Legitimate purpose and duration: The processing of personal data must respond to constitutionally legitimate purposes and be carried out only for the time strictly necessary.

Principle of minimization: Only appropriate and necessary data should be collected for the established purposes. For example, applications should not access the image gallery or contact list of a device for collection purposes.

Informed and differentiated consent: When requesting the authorization of the data subject, there must be a clear distinction between necessary purposes (such as the provision of the service) and ancillary purposes (such as sending advertisements or offering other services).

Protection of biometric data: The processing of biometric data for the provision of financing services, credit operations, and other related services must comply with strict rules given the sensitive nature of such information. When processing such data, the following must be observed:

a. Inform the data subject of the precise purposes for which their biometric data will be processed and explain why the collection of such data is necessary.
b. Obtain the explicit authorization of the data subject for the processing of their biometric data.
c. Refrain from using these data for purposes not authorized by the data subject.
d. Implement additional security measures to ensure the protection of biometric data.
e. Take reasonable steps to ensure that the processing of biometric data is proportionate to the level of risk of the activity in question.
f. Refrain from sharing the collected biometric data with third parties or feeding centralized or integrated biometric databases.
g. Proceed with the deletion of such data within a reasonable period once the contractual relationship with the data subject has ended and the purposes for which the processing was authorized no longer exist.

Transparency in automated decisions: The data subject has the right to receive a clear and understandable explanation regarding any automated decision that may be unfavorable to them.

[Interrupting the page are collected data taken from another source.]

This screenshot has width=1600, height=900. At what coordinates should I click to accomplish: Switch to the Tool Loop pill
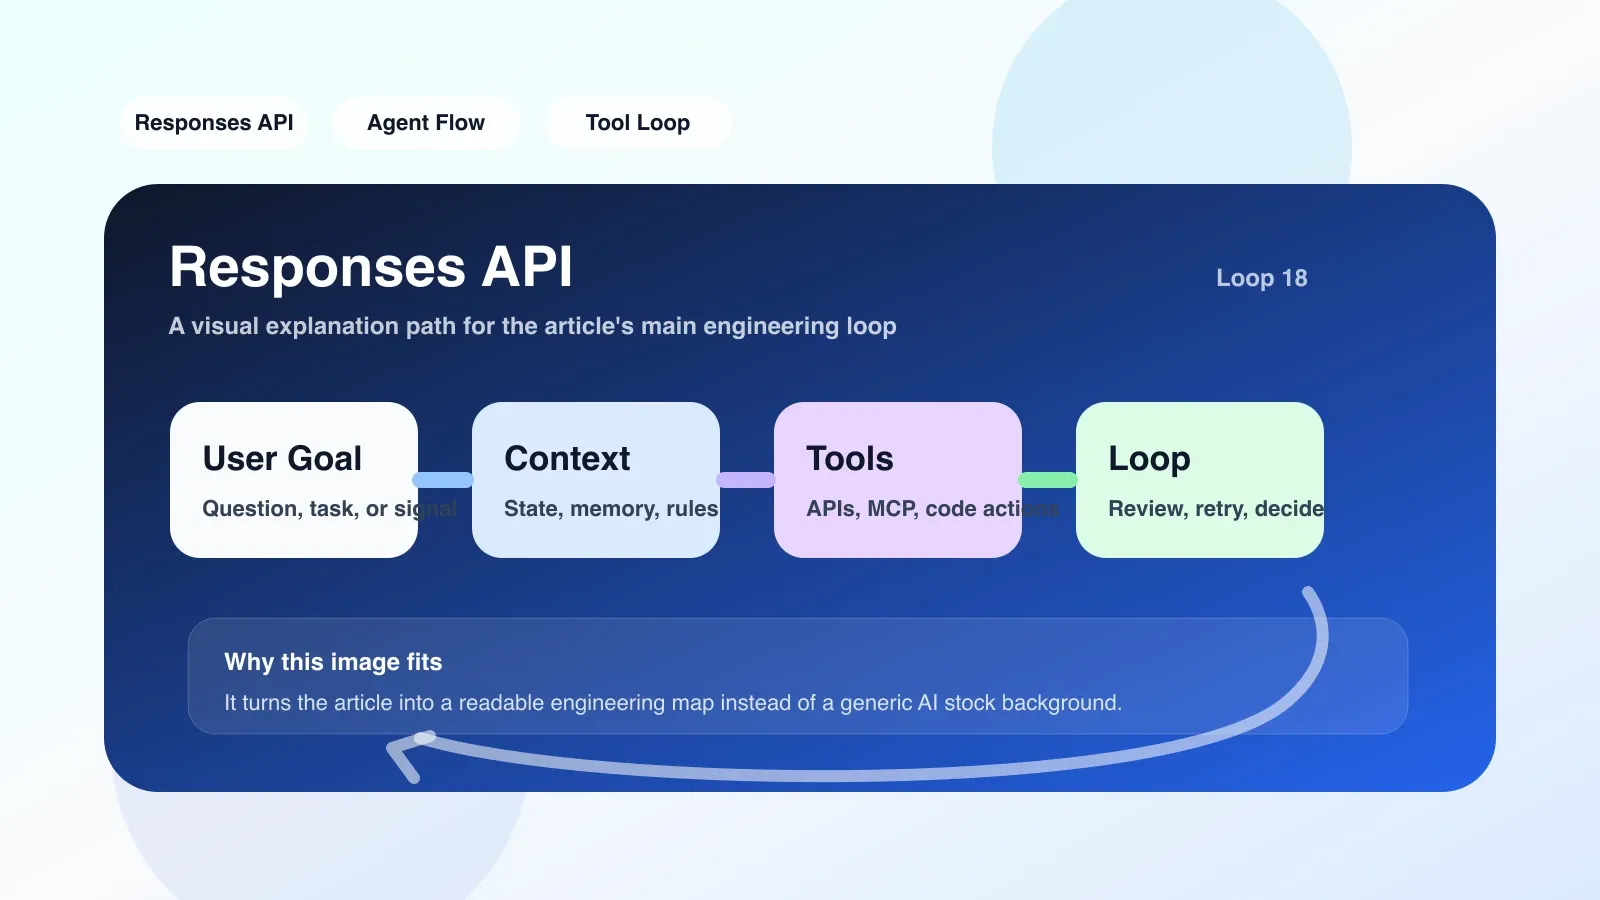coord(638,123)
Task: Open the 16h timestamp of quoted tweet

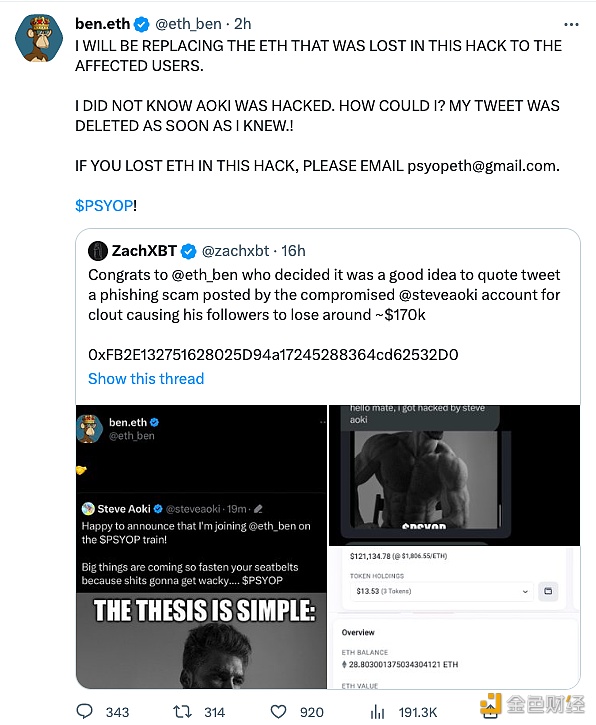Action: [x=293, y=251]
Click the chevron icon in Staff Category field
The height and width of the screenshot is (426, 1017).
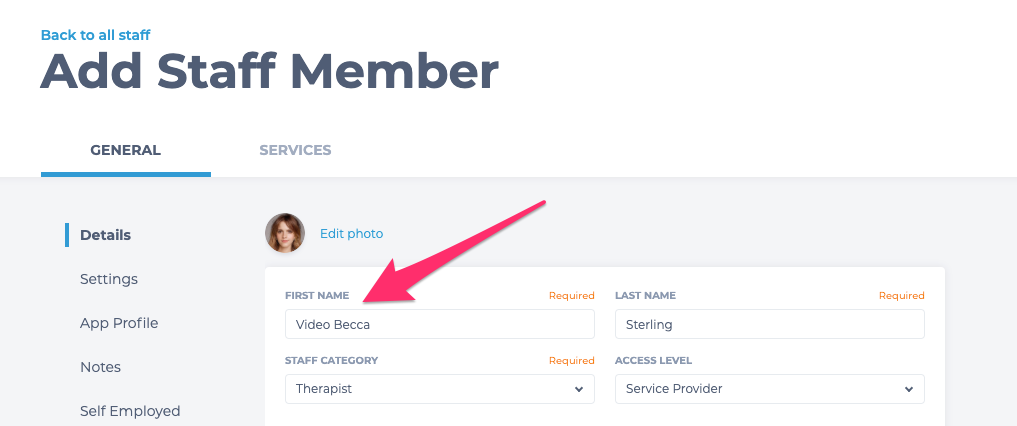click(579, 389)
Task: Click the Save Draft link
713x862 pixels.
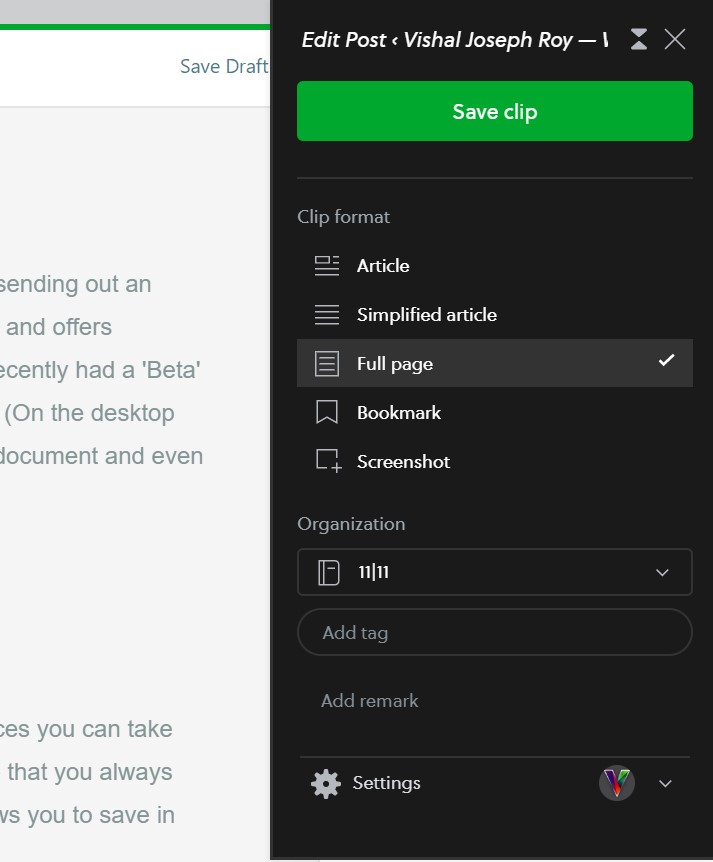Action: 223,66
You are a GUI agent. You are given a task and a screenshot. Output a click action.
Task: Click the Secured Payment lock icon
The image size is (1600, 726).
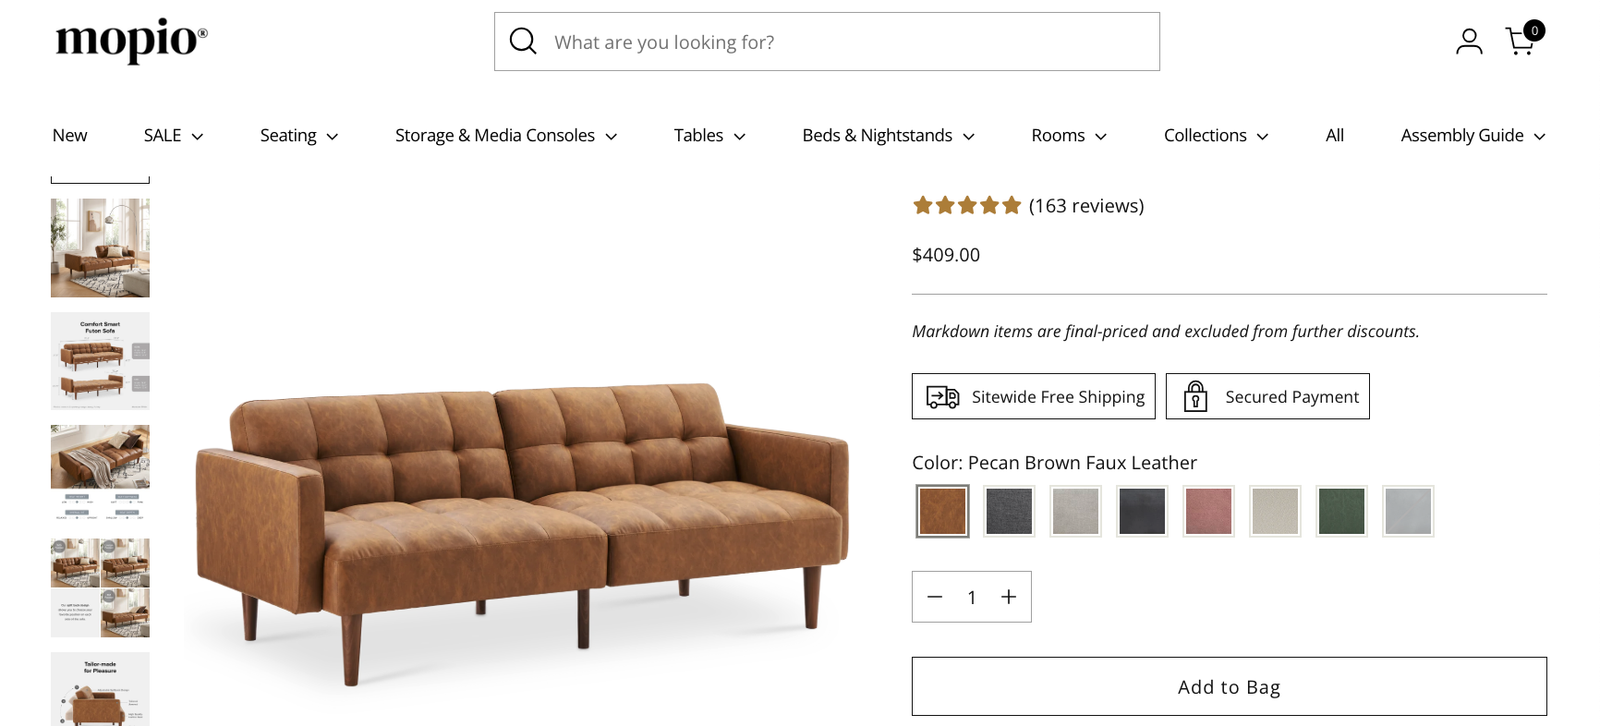coord(1195,397)
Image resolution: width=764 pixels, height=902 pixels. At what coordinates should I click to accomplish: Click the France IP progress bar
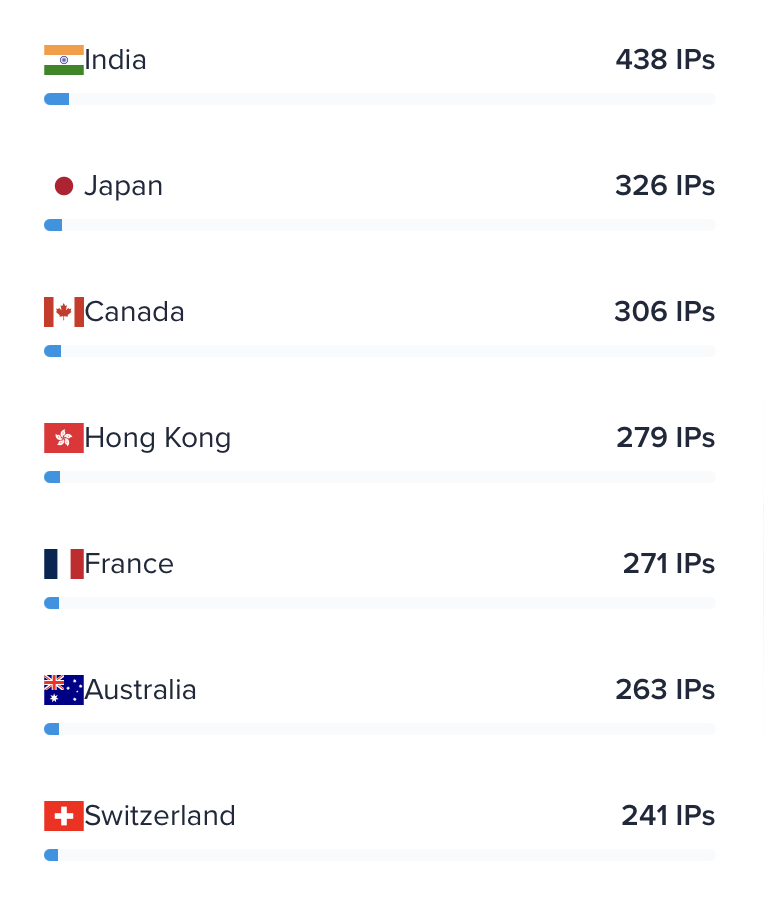pos(380,603)
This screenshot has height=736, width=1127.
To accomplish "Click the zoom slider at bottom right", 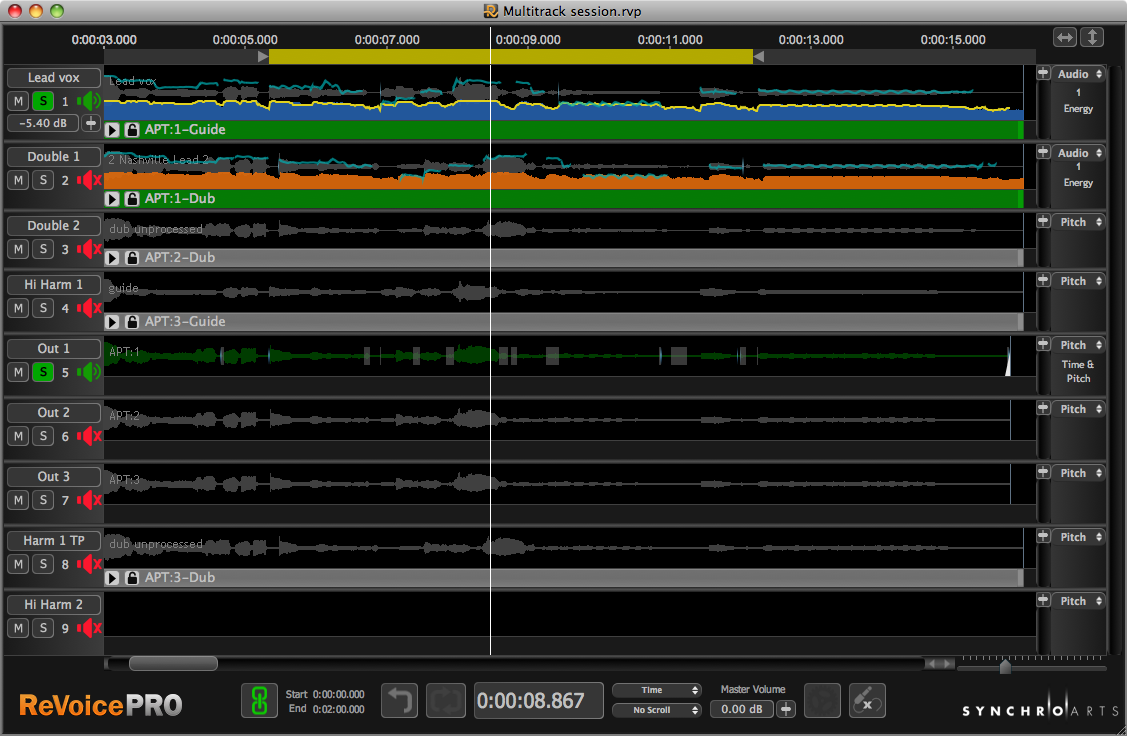I will pyautogui.click(x=1005, y=667).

It is important to emphasize that the fintech ecosystem has a strong democratizing impact; it promotes social, economic, and financial inclusion and drives economic activity. It also adds value and fosters competition. However, it is essential that the processing of personal data inherent to these activities respects fundamental rights. With this circular, the Superintendence of Industry and Commerce fulfills its mission of “ensuring compliance with legislation on personal data protection,” promoting a culture of responsibility and transparency in the digital environment.